Although a little disappointed, you know this is right, and she’s done you a favor. She could have stood you up. She could have gone, let you pay for all (as you’ll usually offer), uninterested the whole time, already decided on her target elsewhere.
You feel the slightest pang, as who knows? this could have been love – but that’s unlikely, and pretty much impossible in this case, and that’s why she gave you the gift of the evening.
And it was a great evening. “Snowed in,” you make three-cheese tortellini with alfredo, take your vitamins, write and read and play Madden online with a friend across town and walk in winter.
Your hands are a little full anyway, with other ladies, and there’s certainly no use in worrying about one you’ve never met. Better to enjoy the snow.

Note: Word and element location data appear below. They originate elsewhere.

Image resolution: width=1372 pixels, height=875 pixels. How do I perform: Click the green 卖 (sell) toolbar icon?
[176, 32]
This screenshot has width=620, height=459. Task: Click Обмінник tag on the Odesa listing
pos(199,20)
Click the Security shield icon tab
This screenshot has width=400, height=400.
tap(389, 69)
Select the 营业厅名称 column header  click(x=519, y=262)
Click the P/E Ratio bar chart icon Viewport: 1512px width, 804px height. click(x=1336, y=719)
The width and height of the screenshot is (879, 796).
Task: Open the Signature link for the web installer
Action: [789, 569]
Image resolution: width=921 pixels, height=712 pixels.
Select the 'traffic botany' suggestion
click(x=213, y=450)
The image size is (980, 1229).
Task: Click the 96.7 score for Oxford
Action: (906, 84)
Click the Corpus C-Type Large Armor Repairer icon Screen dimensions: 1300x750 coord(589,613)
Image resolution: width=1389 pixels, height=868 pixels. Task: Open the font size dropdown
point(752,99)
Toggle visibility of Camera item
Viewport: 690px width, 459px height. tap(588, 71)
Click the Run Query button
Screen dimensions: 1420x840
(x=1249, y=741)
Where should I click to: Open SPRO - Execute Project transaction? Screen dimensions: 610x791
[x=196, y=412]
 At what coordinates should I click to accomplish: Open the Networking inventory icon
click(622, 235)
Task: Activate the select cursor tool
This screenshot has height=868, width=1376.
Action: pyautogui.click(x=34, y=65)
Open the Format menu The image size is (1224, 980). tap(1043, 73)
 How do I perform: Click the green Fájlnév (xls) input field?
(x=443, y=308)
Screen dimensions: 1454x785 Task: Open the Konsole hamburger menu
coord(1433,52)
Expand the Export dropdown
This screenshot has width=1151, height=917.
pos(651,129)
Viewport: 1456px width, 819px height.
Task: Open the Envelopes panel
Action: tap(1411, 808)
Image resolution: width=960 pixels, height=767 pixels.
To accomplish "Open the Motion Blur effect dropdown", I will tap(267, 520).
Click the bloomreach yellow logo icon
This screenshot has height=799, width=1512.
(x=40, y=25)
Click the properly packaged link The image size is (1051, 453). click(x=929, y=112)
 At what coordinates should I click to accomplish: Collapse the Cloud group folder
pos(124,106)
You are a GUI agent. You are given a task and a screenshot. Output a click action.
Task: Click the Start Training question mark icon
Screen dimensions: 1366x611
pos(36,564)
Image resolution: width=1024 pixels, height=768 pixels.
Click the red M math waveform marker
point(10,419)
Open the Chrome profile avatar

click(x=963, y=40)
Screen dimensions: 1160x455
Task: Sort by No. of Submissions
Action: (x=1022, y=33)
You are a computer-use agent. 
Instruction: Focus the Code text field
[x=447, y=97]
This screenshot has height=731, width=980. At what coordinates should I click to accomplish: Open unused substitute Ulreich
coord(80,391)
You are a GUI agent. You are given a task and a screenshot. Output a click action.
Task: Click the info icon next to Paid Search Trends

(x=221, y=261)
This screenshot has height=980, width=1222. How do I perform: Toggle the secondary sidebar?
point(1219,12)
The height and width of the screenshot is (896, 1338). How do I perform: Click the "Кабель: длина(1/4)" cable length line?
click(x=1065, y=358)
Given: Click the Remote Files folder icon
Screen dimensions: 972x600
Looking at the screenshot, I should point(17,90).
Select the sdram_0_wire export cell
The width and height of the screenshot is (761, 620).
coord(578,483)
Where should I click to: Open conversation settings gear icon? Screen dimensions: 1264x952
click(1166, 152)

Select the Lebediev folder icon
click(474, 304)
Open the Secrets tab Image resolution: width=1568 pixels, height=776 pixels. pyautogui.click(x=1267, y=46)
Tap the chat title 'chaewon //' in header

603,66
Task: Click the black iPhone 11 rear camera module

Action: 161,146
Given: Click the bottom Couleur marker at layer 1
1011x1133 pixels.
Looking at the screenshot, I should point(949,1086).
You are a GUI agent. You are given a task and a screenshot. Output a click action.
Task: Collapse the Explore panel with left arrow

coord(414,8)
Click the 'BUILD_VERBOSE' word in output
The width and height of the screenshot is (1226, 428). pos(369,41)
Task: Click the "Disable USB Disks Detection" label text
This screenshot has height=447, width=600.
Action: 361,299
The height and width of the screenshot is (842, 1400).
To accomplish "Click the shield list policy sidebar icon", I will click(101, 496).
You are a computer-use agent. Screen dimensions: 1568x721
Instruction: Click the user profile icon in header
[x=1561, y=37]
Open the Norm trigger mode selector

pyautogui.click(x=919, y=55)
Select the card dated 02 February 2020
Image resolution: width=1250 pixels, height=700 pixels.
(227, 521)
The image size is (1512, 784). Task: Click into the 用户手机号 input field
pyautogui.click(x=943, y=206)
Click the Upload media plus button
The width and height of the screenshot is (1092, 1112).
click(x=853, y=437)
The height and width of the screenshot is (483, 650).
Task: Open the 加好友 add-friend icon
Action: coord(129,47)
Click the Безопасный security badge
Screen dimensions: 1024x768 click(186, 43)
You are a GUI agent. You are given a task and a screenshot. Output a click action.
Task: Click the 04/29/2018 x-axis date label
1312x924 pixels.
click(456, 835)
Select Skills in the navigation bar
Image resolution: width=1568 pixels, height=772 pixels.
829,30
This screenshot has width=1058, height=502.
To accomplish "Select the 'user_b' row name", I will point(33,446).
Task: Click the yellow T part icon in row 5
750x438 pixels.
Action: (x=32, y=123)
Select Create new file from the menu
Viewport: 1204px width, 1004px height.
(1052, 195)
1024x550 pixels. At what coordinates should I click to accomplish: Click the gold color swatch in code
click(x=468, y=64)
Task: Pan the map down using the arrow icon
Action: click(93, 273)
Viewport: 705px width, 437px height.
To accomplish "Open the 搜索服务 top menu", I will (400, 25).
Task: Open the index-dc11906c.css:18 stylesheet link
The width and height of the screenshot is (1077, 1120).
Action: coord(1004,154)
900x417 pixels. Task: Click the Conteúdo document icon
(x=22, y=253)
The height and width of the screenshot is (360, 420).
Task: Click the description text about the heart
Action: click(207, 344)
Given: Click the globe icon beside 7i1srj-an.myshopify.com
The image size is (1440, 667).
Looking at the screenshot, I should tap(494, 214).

Rule #8: Manage Expectations.
We’re all of us dating, many meeting multiple people each week, if you’ve got beauty or wit. Some will fall in love just before you see them. It happens more often than you’d think – or at the least makes a fine excuse for cold feet. Take anything personally, and you’ll become one of those threatening creeps who scare all away before a seed can develop.
And you’ll miss the world. Don’t care so much. Remember all aspects of life, don’t lose yourself in this one. Force, and you lose. Lean back, enjoy, it will come.